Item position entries
+ + + + +
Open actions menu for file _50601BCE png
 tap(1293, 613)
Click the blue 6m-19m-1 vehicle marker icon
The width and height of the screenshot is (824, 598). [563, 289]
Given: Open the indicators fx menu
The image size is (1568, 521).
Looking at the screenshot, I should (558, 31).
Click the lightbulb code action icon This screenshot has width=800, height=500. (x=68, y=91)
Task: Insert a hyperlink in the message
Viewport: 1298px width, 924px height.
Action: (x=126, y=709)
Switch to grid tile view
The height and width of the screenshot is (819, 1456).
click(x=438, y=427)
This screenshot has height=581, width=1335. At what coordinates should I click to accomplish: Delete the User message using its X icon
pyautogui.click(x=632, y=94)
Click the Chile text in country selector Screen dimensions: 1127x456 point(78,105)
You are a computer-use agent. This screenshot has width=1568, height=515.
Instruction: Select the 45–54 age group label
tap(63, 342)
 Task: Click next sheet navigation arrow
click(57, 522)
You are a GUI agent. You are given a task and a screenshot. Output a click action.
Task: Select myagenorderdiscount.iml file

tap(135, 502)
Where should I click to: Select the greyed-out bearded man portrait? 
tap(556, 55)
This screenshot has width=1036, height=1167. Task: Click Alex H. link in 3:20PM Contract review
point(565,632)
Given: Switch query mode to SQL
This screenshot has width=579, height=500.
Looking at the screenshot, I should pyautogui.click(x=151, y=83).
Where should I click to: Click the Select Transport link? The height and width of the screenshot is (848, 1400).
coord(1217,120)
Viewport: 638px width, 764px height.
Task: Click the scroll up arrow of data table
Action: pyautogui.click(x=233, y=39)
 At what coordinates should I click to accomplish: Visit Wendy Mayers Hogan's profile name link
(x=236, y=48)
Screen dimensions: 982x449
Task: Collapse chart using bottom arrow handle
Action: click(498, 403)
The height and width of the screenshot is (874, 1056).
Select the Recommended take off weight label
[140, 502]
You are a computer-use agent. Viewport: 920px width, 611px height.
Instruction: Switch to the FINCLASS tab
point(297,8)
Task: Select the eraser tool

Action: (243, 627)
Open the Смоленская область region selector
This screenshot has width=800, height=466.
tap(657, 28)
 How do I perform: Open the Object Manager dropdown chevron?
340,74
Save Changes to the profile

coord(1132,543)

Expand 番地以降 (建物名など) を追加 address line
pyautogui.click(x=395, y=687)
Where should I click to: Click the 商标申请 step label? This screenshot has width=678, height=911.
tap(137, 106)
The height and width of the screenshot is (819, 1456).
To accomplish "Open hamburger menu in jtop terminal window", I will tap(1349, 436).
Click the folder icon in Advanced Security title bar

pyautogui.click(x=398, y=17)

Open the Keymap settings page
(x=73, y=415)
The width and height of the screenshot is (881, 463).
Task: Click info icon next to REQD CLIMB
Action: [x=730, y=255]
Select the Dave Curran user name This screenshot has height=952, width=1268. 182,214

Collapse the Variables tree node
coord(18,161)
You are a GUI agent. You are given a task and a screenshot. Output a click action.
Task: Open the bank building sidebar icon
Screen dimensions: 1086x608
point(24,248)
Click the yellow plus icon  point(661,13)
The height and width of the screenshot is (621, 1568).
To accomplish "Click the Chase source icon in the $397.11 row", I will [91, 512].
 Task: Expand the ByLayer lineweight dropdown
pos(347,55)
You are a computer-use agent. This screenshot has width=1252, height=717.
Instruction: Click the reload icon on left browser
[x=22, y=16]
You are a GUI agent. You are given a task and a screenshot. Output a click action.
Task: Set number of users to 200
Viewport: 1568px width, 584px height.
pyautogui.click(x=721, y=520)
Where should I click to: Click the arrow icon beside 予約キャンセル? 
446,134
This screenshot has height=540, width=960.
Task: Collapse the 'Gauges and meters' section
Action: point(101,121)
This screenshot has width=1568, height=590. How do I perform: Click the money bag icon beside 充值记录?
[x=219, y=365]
+ + + + +
**Exercise brief**
Could you give the lines of this listing as a numbered list, leaving out any blank lines?

**Correct output**
1. Open actions menu for file _50601BCE png
2.  tap(1293, 613)
3. Click the blue 6m-19m-1 vehicle marker icon
4. The width and height of the screenshot is (824, 598). [563, 289]
5. Given: Open the indicators fx menu
6. The image size is (1568, 521).
7. Looking at the screenshot, I should (558, 31).
8. Click the lightbulb code action icon This screenshot has width=800, height=500. (x=68, y=91)
9. Task: Insert a hyperlink in the message
10. Viewport: 1298px width, 924px height.
11. Action: (x=126, y=709)
12. Switch to grid tile view
13. The height and width of the screenshot is (819, 1456).
14. click(x=438, y=427)
15. This screenshot has height=581, width=1335. At what coordinates should I click to accomplish: Delete the User message using its X icon
16. pyautogui.click(x=632, y=94)
17. Click the Chile text in country selector Screen dimensions: 1127x456 point(78,105)
18. You are a computer-use agent. This screenshot has width=1568, height=515.
19. Instruction: Select the 45–54 age group label
20. tap(63, 342)
21.  Task: Click next sheet navigation arrow
22. click(57, 522)
23. You are a GUI agent. You are given a task and a screenshot. Output a click action.
24. Task: Select myagenorderdiscount.iml file
25. tap(135, 502)
26. Where should I click to: Select the greyed-out bearded man portrait? 
27. tap(556, 55)
28. This screenshot has width=1036, height=1167. Task: Click Alex H. link in 3:20PM Contract review
29. point(565,632)
30. Given: Switch query mode to SQL
31. This screenshot has width=579, height=500.
32. Looking at the screenshot, I should pyautogui.click(x=151, y=83).
33. Where should I click to: Click the Select Transport link? The height and width of the screenshot is (848, 1400).
34. coord(1217,120)
35. Viewport: 638px width, 764px height.
36. Task: Click the scroll up arrow of data table
37. Action: pyautogui.click(x=233, y=39)
38.  At what coordinates should I click to accomplish: Visit Wendy Mayers Hogan's profile name link
39. (x=236, y=48)
40. Screen dimensions: 982x449
41. Task: Collapse chart using bottom arrow handle
42. Action: click(498, 403)
43. The height and width of the screenshot is (874, 1056).
44. Select the Recommended take off weight label
45. [140, 502]
46. You are a computer-use agent. Viewport: 920px width, 611px height.
47. Instruction: Switch to the FINCLASS tab
48. point(297,8)
49. Task: Select the eraser tool
50. Action: (243, 627)
51. Open the Смоленская область region selector
52. This screenshot has width=800, height=466.
53. tap(657, 28)
54.  How do I perform: Open the Object Manager dropdown chevron?
55. 340,74
56. Save Changes to the profile
57. coord(1132,543)
58. Expand 番地以降 (建物名など) を追加 address line
59. pyautogui.click(x=395, y=687)
60. Where should I click to: Click the 商标申请 step label? This screenshot has width=678, height=911.
61. tap(137, 106)
62. The height and width of the screenshot is (819, 1456).
63. To accomplish "Open hamburger menu in jtop terminal window", I will tap(1349, 436).
64. Click the folder icon in Advanced Security title bar
65. pyautogui.click(x=398, y=17)
66. Open the Keymap settings page
67. (x=73, y=415)
68. The width and height of the screenshot is (881, 463).
69. Task: Click info icon next to REQD CLIMB
70. Action: [x=730, y=255]
71. Select the Dave Curran user name This screenshot has height=952, width=1268. 182,214
72. Collapse the Variables tree node
73. coord(18,161)
74. You are a GUI agent. You are given a task and a screenshot. Output a click action.
75. Task: Open the bank building sidebar icon
76. Screen dimensions: 1086x608
77. point(24,248)
78. Click the yellow plus icon  point(661,13)
79. The height and width of the screenshot is (621, 1568).
80. To accomplish "Click the Chase source icon in the $397.11 row", I will [91, 512].
81.  Task: Expand the ByLayer lineweight dropdown
82. pos(347,55)
83. You are a computer-use agent. This screenshot has width=1252, height=717.
84. Instruction: Click the reload icon on left browser
85. [x=22, y=16]
86. You are a GUI agent. You are given a task and a screenshot. Output a click action.
87. Task: Set number of users to 200
88. Viewport: 1568px width, 584px height.
89. pyautogui.click(x=721, y=520)
90. Where should I click to: Click the arrow icon beside 予約キャンセル? 
91. 446,134
92. This screenshot has height=540, width=960.
93. Task: Collapse the 'Gauges and meters' section
94. Action: point(101,121)
95. This screenshot has width=1568, height=590. How do I perform: Click the money bag icon beside 充值记录?
96. [x=219, y=365]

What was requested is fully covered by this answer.